Want to Win? Stop Communicating and Start Advocating.

You have a big idea. If you want to win support, attention, loyalty and engagement for your big idea it’s time to stop communicating and start advocating.

Let’s talk about definitions. Communicating means to share ideas. (It also means to spread disease. No one wants that.) Advocating means to publicly support ideas. Your big idea needs you to be an advocate. When the stakes are high, communicating isn’t enough. You have to advocate to win.

There’s a time and a place for communicating. When I was a freshman at American University, they had a major called CLEG–Communications, Law, Economics and Government. I wanted to be a journalist, so studying Communications was perfect, because journalists should be sharing ideas. Though it might be hard to believe in today’s media landscape, journalists are not supposed to advocate for one side over another. Communicating works for journalists.

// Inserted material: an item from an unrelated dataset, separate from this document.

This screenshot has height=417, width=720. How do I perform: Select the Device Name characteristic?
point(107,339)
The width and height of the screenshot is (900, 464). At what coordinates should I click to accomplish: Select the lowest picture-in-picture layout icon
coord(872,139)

Then I decided I wanted to be a psychologist so I changed majors. I studied the mind, motivation and the roadblocks to winning that we put in our own way. I learned how to ask questions to learn, to teach, and to share. Because psychologists share ideas too, communicating works for them.

I’ve also been a teacher at Villanova Law School, and teachers communicate. I had to share my ideas with my students so they could use those ideas to become lawyers. And for those who wanted to become trial attorneys, they had to learn to use those ideas to advocate. Because a trial attorney’s client expects her to win. When you want to win, you don’t want a communicator. You want an advocate.

Sometimes your stakes are high. When you have a big idea and you need funding, attention, loyalty or engagement around that idea, you want to win. So advocate. 

For over 20 years I’ve been a trial attorney. I’ve advocated for my clients in the courtroom, and I’ve won awards for it. More importantly, I’ve taught my clients to advocate for themselves. Jurors don’t want to hear from me. They want to hear from the person accused of doing something wrong. And when my clients turn to the jury to tell their stories, it isn’t enough for them to communicate. They have to publicly support their choices, their actions, and their ideas. They must advocate.

And there are times you need to advocate too. When you want to win, you have to stand up, use your body, your voice and your energy to support your ideas. You need to go beyond telling stories and start choosing your tone and your words with the precision of a sniper. Advocating to win means using data as evidence, using your voice as a tool (and sometimes a weapon) and using questions to challenge, prove and win.

Here’s the best part of advocating–when you become good at it, you turn the people around you into your advocates as well. I turn my clients into advocates so they can support their story before the jury. They can overcome the curse of knowledge, share their ideas Seven Times and Seven Ways ™ , and ask questions to win. If we do that well, we turn jurors into our advocates. When the jurors go back to deliberate, now we have people in the jury room advocating for our win. That is how we earn it.

You have a big idea. It needs you to win–funding, attention, loyalty, and the heart of your audience. When the stakes are high and it’s time to win, you have to stop communicating and start advocating.